- Aim of the exercise: Write out every row below again, switching "Pomeriggio" to "Dopopranzo" wherever it appears and leaving everything else unchanged.

(Click-target data)
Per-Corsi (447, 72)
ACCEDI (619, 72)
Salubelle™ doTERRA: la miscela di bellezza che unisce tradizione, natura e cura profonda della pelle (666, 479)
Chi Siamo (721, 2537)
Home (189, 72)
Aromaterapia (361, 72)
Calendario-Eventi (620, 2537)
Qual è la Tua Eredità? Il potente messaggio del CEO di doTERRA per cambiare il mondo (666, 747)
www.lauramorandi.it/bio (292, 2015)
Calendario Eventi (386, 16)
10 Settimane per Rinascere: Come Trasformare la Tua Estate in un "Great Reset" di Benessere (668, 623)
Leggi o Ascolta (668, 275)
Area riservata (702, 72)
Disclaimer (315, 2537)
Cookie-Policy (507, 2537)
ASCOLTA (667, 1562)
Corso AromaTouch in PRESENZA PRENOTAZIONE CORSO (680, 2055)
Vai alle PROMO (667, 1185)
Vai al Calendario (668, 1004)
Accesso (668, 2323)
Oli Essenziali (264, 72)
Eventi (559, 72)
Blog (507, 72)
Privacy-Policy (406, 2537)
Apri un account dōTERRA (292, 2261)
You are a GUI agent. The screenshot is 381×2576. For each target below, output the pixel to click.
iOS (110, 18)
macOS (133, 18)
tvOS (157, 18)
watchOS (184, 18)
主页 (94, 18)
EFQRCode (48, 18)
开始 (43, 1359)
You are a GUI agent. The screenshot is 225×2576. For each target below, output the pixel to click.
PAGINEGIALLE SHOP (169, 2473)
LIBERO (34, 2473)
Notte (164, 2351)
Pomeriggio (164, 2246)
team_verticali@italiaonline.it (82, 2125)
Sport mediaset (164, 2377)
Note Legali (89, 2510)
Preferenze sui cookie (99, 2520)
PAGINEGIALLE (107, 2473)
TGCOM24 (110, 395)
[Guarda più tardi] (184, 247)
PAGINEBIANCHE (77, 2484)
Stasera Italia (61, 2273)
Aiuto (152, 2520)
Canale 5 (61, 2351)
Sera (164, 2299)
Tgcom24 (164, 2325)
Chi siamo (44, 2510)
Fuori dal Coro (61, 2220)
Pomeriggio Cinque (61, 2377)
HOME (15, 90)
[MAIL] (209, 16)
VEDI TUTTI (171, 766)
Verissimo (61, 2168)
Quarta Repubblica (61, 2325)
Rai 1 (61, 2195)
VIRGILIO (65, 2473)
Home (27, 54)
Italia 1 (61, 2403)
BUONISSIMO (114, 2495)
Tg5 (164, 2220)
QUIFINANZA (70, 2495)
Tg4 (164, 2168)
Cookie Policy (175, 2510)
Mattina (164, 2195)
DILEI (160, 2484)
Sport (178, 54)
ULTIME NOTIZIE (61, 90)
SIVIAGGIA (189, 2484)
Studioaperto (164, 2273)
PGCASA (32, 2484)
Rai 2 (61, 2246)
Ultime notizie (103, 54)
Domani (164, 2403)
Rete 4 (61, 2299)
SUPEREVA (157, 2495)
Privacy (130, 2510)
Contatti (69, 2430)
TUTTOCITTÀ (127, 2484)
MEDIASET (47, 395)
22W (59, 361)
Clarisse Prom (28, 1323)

- Completed task:
Per-Corsi (447, 72)
ACCEDI (619, 72)
Salubelle™ doTERRA: la miscela di bellezza che unisce tradizione, natura e cura profonda della pelle (666, 479)
Chi Siamo (721, 2537)
Home (189, 72)
Aromaterapia (361, 72)
Calendario-Eventi (620, 2537)
Qual è la Tua Eredità? Il potente messaggio del CEO di doTERRA per cambiare il mondo (666, 747)
www.lauramorandi.it/bio (292, 2015)
Calendario Eventi (386, 16)
10 Settimane per Rinascere: Come Trasformare la Tua Estate in un "Great Reset" di Benessere (668, 623)
Leggi o Ascolta (668, 275)
Area riservata (702, 72)
Disclaimer (315, 2537)
Cookie-Policy (507, 2537)
ASCOLTA (667, 1562)
Corso AromaTouch in PRESENZA PRENOTAZIONE CORSO (680, 2055)
Vai alle PROMO (667, 1185)
Vai al Calendario (668, 1004)
Accesso (668, 2323)
Oli Essenziali (264, 72)
Eventi (559, 72)
Blog (507, 72)
Privacy-Policy (406, 2537)
Apri un account dōTERRA (292, 2261)
You are a GUI agent. The screenshot is 381×2576. For each target below, output the pixel to click.
iOS (110, 18)
macOS (133, 18)
tvOS (157, 18)
watchOS (184, 18)
主页 (94, 18)
EFQRCode (48, 18)
开始 (43, 1359)
You are a GUI agent. The screenshot is 225×2576. For each target below, output the pixel to click.
PAGINEGIALLE SHOP (169, 2473)
LIBERO (34, 2473)
Notte (164, 2351)
Dopopranzo (164, 2246)
team_verticali@italiaonline.it (82, 2125)
Sport mediaset (164, 2377)
Note Legali (89, 2510)
Preferenze sui cookie (99, 2520)
PAGINEGIALLE (107, 2473)
TGCOM24 (110, 395)
[Guarda più tardi] (184, 247)
PAGINEBIANCHE (77, 2484)
Stasera Italia (61, 2273)
Aiuto (152, 2520)
Canale 5 (61, 2351)
Sera (164, 2299)
Tgcom24 (164, 2325)
Chi siamo (44, 2510)
Fuori dal Coro (61, 2220)
Dopopranzo Cinque (61, 2377)
HOME (15, 90)
[MAIL] (209, 16)
VEDI TUTTI (171, 766)
Verissimo (61, 2168)
Quarta Repubblica (61, 2325)
Rai 1 (61, 2195)
VIRGILIO (65, 2473)
Home (27, 54)
Italia 1 (61, 2403)
BUONISSIMO (114, 2495)
Tg5 (164, 2220)
QUIFINANZA (70, 2495)
Tg4 (164, 2168)
Cookie Policy (175, 2510)
Mattina (164, 2195)
DILEI (160, 2484)
Sport (178, 54)
ULTIME NOTIZIE (61, 90)
SIVIAGGIA (189, 2484)
Studioaperto (164, 2273)
PGCASA (32, 2484)
Rai 2 (61, 2246)
Ultime notizie (103, 54)
Domani (164, 2403)
Rete 4 (61, 2299)
SUPEREVA (157, 2495)
Privacy (130, 2510)
Contatti (69, 2430)
TUTTOCITTÀ (127, 2484)
MEDIASET (47, 395)
22W (59, 361)
Clarisse Prom (28, 1323)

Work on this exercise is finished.